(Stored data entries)
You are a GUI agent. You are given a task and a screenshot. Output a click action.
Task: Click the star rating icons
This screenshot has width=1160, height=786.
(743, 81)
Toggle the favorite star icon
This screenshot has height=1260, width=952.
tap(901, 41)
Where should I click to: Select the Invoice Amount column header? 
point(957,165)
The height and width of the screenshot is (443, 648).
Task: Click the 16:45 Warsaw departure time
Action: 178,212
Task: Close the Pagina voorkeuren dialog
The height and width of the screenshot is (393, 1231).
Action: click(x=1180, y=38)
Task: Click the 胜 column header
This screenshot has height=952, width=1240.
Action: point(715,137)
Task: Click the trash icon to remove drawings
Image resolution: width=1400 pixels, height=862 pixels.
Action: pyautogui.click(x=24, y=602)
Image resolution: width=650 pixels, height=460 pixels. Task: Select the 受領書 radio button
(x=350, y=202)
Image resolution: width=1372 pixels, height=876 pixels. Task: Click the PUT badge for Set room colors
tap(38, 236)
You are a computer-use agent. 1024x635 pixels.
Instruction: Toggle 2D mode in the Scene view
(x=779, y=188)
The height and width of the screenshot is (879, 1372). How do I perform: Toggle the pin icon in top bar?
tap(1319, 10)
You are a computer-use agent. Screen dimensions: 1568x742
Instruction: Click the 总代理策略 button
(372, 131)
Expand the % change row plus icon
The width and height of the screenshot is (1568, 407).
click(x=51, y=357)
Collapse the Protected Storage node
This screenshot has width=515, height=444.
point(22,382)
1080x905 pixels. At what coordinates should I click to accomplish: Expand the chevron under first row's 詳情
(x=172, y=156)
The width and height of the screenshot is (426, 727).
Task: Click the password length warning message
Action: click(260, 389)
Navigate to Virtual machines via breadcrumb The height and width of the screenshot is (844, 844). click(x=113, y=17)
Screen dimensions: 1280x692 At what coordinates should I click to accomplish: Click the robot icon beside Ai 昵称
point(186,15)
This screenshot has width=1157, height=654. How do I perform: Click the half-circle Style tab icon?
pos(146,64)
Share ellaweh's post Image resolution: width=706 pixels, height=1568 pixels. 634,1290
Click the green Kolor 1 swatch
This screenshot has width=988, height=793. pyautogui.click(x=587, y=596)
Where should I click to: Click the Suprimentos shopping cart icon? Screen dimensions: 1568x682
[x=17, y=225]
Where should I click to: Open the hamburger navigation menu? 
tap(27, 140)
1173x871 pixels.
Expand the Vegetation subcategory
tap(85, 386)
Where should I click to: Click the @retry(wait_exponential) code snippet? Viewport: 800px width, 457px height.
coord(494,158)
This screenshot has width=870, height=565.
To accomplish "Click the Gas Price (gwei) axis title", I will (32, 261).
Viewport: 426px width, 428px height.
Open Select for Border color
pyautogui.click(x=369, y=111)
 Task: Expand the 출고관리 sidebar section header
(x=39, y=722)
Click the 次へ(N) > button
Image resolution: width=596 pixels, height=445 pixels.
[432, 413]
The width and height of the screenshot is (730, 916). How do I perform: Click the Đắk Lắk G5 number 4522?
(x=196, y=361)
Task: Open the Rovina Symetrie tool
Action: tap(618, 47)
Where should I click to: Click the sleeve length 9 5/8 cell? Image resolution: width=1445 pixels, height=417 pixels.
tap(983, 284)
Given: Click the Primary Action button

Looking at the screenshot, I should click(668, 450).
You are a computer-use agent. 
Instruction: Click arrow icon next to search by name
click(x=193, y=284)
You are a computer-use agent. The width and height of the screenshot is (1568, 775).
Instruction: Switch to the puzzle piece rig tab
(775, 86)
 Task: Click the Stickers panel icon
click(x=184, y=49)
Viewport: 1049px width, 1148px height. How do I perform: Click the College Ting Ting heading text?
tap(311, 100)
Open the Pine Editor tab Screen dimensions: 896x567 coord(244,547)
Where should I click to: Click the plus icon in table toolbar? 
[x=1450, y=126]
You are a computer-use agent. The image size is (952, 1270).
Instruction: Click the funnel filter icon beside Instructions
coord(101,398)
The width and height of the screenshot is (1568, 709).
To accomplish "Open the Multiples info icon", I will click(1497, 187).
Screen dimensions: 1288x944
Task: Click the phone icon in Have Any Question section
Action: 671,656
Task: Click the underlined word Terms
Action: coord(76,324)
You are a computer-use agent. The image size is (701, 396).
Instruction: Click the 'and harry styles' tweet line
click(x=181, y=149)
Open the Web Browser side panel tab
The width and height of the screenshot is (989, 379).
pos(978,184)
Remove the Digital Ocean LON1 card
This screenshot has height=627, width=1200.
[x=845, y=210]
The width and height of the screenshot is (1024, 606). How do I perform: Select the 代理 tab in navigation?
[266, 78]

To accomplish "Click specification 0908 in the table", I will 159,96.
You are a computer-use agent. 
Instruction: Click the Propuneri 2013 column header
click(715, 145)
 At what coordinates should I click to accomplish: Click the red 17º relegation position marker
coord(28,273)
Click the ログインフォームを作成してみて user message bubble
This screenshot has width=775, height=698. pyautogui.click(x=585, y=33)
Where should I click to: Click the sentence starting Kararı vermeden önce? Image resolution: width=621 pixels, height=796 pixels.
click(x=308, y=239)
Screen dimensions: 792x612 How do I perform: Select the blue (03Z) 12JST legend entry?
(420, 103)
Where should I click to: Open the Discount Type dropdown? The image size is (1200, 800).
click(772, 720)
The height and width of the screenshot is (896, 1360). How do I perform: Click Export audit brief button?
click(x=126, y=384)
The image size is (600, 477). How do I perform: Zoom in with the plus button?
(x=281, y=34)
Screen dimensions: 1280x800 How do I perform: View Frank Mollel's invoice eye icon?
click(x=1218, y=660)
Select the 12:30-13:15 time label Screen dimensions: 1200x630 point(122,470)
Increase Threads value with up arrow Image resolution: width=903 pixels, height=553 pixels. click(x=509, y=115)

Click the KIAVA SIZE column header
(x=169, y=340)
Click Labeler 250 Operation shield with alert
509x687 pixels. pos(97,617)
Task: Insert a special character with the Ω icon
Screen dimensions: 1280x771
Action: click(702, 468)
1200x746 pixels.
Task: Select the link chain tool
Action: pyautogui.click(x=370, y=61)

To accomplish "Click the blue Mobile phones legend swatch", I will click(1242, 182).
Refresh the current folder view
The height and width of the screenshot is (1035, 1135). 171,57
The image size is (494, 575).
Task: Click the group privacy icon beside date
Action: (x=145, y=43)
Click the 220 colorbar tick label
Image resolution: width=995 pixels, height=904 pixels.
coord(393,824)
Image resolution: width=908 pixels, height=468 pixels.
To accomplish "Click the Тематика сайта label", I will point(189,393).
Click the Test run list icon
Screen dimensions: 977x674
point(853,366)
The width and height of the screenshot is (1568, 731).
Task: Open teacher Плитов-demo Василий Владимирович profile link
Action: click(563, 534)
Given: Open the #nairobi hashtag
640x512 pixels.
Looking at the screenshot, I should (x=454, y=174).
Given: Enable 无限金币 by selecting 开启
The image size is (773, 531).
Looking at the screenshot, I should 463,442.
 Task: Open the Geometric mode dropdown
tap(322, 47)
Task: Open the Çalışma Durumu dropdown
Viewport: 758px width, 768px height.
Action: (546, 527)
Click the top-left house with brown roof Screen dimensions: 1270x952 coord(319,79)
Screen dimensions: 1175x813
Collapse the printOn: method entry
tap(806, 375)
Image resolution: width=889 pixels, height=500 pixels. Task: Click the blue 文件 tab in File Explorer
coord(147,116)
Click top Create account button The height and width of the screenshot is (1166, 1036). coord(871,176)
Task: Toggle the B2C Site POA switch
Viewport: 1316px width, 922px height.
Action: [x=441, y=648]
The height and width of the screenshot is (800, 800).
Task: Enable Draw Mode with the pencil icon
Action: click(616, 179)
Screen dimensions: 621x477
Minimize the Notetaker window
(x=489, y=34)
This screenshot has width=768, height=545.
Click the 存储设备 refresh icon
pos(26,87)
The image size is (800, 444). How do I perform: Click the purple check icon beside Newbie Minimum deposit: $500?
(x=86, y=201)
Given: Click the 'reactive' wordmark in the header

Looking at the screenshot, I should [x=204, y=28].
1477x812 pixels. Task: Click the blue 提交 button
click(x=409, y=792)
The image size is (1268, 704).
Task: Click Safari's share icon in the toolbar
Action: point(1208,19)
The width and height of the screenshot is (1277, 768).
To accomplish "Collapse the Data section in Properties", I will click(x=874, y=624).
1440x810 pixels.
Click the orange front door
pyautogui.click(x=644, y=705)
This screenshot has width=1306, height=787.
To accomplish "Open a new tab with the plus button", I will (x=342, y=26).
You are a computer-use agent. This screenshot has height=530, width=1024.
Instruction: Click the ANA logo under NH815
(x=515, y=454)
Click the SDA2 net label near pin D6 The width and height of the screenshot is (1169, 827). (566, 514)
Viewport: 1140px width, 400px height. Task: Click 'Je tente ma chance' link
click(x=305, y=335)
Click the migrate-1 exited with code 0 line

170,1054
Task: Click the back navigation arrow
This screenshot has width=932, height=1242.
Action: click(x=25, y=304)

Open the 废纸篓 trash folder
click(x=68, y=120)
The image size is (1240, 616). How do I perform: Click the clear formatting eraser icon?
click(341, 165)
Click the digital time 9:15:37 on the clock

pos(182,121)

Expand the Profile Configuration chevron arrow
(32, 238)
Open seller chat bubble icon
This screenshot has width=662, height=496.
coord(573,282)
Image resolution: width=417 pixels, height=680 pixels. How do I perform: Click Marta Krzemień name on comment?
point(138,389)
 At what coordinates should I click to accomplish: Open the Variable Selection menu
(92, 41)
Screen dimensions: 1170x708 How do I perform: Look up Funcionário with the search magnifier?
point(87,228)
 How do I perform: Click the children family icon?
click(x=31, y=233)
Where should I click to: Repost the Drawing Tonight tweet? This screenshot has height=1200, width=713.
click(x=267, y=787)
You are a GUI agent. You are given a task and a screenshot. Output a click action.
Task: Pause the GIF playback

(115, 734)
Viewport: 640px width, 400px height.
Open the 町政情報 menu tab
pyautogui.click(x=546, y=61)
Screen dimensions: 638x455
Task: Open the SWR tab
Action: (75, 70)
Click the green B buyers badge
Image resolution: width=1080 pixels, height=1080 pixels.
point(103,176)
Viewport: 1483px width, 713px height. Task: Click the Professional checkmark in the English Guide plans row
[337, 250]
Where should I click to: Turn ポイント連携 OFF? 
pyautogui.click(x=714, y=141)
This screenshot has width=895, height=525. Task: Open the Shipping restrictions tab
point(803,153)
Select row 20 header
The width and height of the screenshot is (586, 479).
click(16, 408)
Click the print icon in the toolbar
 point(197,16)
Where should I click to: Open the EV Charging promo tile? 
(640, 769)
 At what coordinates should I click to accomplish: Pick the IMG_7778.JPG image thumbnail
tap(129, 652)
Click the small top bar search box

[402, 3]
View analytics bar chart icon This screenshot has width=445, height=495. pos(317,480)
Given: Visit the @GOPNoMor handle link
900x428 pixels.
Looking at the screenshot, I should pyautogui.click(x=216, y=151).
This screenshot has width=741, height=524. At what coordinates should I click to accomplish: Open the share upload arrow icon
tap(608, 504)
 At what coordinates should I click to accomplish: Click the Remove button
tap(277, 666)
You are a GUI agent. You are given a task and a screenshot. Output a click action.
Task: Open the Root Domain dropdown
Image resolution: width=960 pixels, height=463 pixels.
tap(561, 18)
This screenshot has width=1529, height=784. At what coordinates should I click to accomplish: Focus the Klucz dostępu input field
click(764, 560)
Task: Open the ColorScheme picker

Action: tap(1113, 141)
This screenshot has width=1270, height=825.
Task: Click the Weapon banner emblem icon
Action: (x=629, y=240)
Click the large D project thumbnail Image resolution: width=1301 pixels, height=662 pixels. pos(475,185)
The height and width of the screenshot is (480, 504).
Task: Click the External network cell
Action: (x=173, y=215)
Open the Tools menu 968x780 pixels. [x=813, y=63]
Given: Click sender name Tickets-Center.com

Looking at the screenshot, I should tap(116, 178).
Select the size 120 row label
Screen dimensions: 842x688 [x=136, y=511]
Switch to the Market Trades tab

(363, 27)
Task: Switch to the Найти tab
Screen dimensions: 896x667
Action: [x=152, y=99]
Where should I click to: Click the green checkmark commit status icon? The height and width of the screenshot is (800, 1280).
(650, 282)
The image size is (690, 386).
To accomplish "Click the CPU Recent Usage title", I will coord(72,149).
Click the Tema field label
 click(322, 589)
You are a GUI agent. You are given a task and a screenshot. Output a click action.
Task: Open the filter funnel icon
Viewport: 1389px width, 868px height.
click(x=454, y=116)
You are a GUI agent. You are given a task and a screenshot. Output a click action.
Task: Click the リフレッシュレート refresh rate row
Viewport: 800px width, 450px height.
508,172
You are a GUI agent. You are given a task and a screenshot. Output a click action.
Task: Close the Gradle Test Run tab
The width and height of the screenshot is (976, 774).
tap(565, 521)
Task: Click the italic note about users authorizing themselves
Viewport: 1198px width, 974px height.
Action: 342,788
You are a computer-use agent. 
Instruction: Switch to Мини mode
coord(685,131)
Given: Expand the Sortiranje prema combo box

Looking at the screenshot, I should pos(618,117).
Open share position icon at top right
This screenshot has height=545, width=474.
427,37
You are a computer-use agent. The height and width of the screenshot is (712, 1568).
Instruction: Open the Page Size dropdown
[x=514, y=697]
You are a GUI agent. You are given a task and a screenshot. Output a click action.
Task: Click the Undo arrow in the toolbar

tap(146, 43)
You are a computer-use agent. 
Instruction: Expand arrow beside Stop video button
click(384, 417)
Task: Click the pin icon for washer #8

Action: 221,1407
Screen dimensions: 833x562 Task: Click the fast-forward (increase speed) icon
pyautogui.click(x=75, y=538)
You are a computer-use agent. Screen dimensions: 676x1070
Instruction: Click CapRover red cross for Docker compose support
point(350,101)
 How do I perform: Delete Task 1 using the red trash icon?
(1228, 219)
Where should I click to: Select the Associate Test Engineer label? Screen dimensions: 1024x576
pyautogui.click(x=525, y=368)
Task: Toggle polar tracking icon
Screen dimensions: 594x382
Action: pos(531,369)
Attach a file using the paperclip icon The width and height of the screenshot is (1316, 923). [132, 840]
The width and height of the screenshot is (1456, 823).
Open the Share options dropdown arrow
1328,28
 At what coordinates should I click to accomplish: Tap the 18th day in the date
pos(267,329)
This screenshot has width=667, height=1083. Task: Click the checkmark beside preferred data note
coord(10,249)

**Instructions to follow:**
For the records given here, say how many lines hold the string "title", with no further words.

**Written response:**
2